→ **WHAT THE EXERCISE ASKS**
Could you please transcribe the data exactly, without the pictures?

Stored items
----------------

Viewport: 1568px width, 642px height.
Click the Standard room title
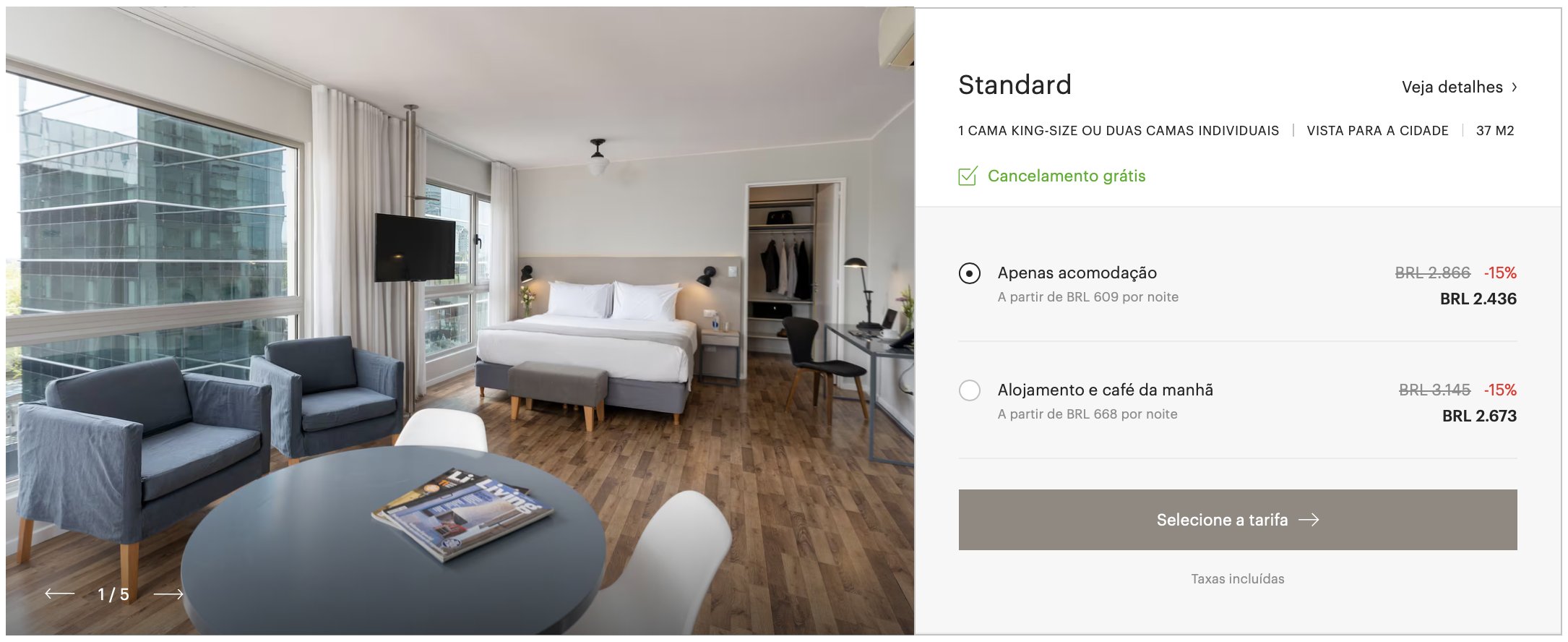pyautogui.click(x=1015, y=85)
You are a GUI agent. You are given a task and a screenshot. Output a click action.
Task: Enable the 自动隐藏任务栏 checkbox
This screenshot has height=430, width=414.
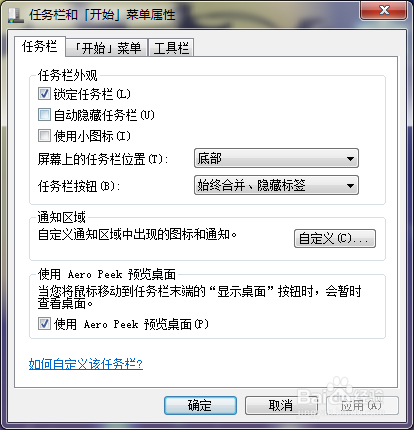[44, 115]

----------------

→ **SOLUTION**
Viewport: 1568px width, 642px height.
Click the Standard room title
pyautogui.click(x=1015, y=85)
You are a GUI agent. You are given a task and a screenshot. Output a click action.
Task: Enable the 自动隐藏任务栏 checkbox
This screenshot has height=430, width=414.
[44, 115]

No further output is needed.